8.1 Highlighting Query Terms

In text query applications, you can present selected documents with query terms highlighted for text queries or with themes highlighted for ABOUT queries.

You can generate three types of output associated with highlighting:

  • A marked-up version of the document

  • Query offset information for the document

  • A concordance of the document, in which occurrences of the query term are returned with their surrounding text

This section contains the following topics:

8.1.1 Text highlighting

For text highlighting, you supply the query, and Oracle Text highlights words in the document that satisfy the query.

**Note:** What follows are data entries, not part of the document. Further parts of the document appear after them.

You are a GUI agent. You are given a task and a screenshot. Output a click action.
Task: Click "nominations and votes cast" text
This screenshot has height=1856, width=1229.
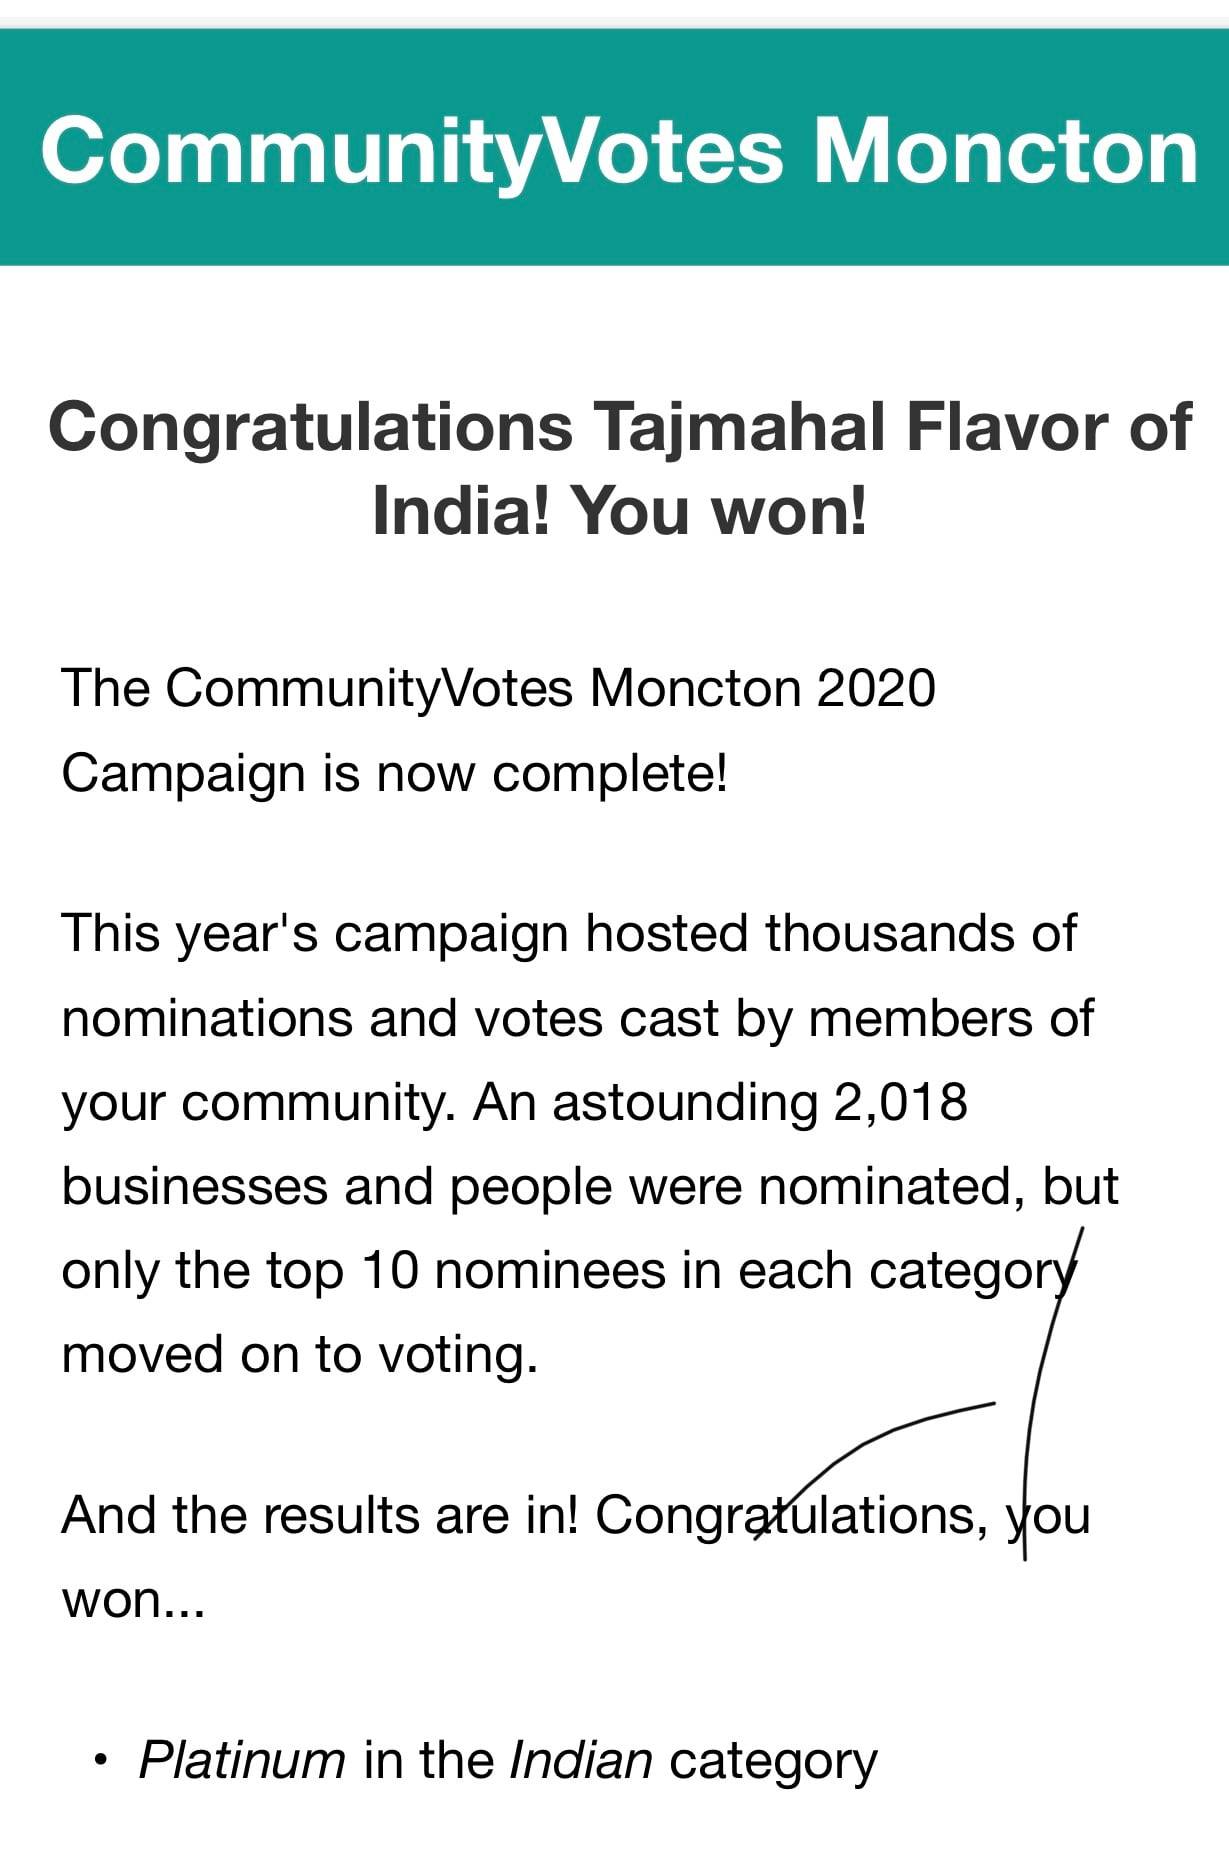click(x=390, y=1018)
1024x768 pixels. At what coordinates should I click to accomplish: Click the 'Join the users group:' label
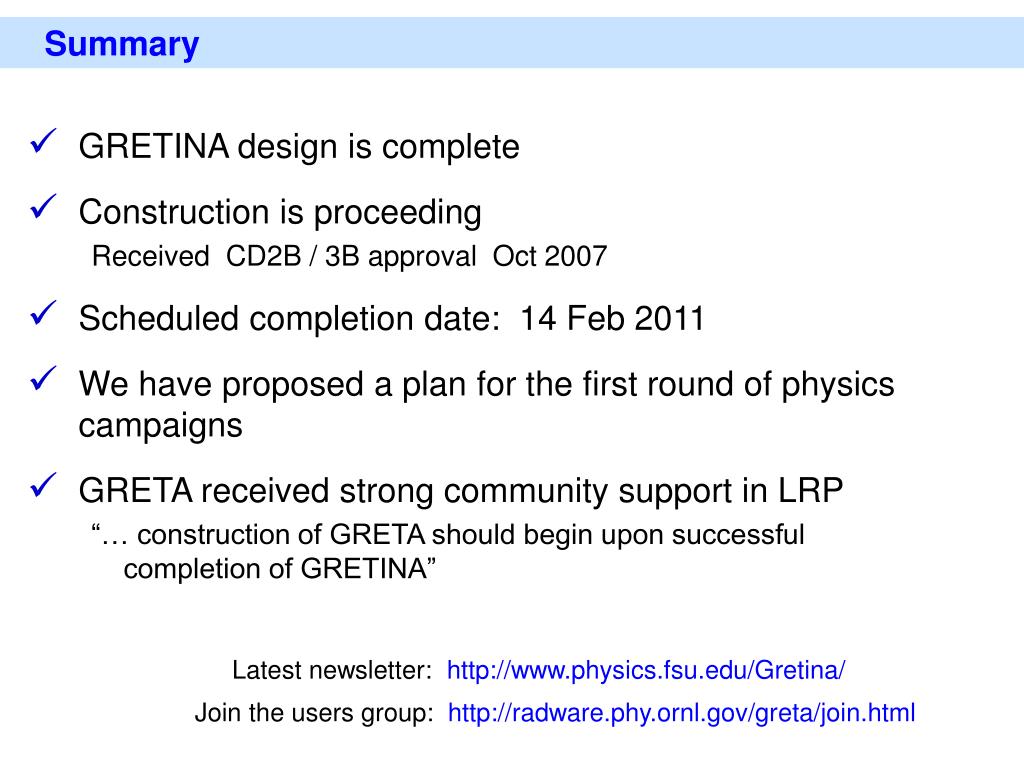pyautogui.click(x=314, y=712)
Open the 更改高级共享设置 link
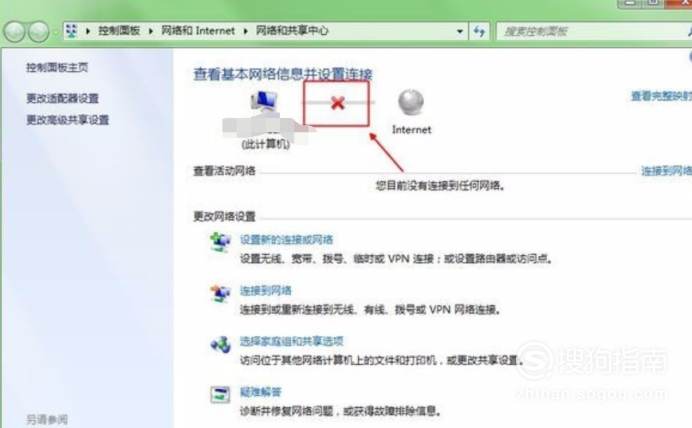Screen dimensions: 692x428 [68, 120]
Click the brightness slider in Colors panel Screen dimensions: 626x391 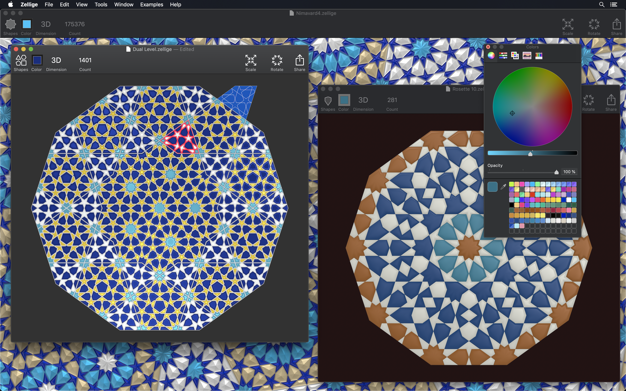click(x=532, y=153)
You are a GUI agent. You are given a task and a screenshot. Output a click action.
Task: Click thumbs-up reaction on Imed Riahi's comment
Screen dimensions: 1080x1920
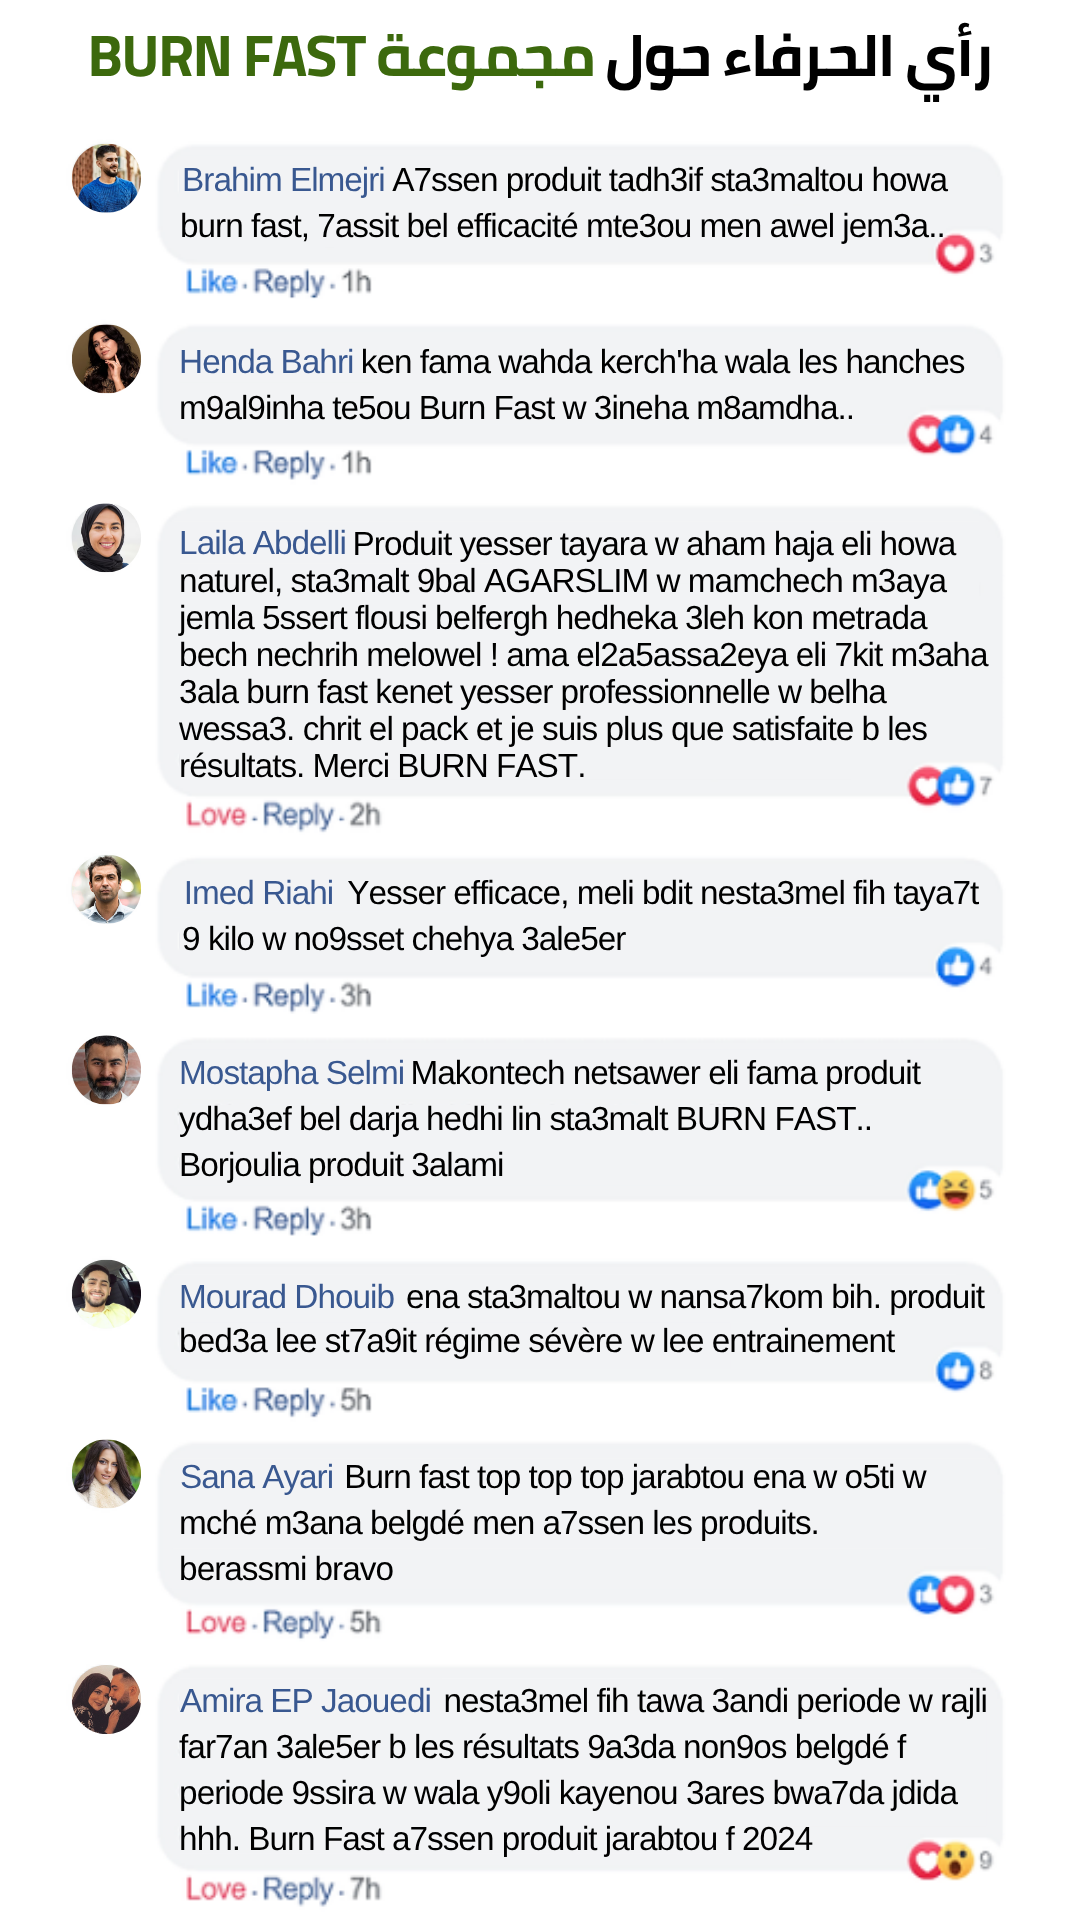955,966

You can obtain plain-text or HTML highlighting.

8.1.2 Theme Highlighting

For ABOUT queries, the CTX_DOC procedures highlight and mark up words or phrases that best represent the ABOUT query.

8.1.3 CTX_DOC Highlighting Procedures

These are the highlighting procedures in CTX_DOC:

  • CTX_DOC.MARKUP and CTX_DOC.POLICY_MARKUP

  • CTX_DOC.HIGHLIGHT and CTX_DOC.POLICY_HIGHLIGHT

  • CTX_DOC.SNIPPET and CTX_DOC.POLICY_SNIPPET

The POLICY and non-POLICY versions of the procedures are equivalent, except that the POLICY versions do not require an index.

Note:

SNIPPET can also be generated using the Result Set Interface.

See Also:

Oracle Text Reference for information on CTX_QUERY.RESULT_SET

This section contains these topics:

8.1.3.1 Markup Procedure

The CTX_DOC.MARKUP and CTX_DOC.POLICY_MARKUP procedures take a document reference and a query, and return a marked-up version of the document.

The output can be either marked-up plain text or marked-up HTML. For example, specify that a marked-up document be returned with the query term surrounded by angle brackets (<<<tansu>>>) or HTML (<b>tansu</b>).

CTX_DOC.MARKUP and CTX_DOC.POLICY_MARKUP are equivalent, except that CTX_DOC.POLICY_MARKUP does not require an index.

You can customize the markup sequence for HTML navigation.

CTX_DOC.MARKUP Example

The following example is taken from the web application described in CONTEXT Query Application. The showDoc procedure takes an HTML document and a query, creates the highlight markup—in this case, the query term is displayed in red—and outputs the result to an in-memory buffer. It then uses htp.print to display it in the browser.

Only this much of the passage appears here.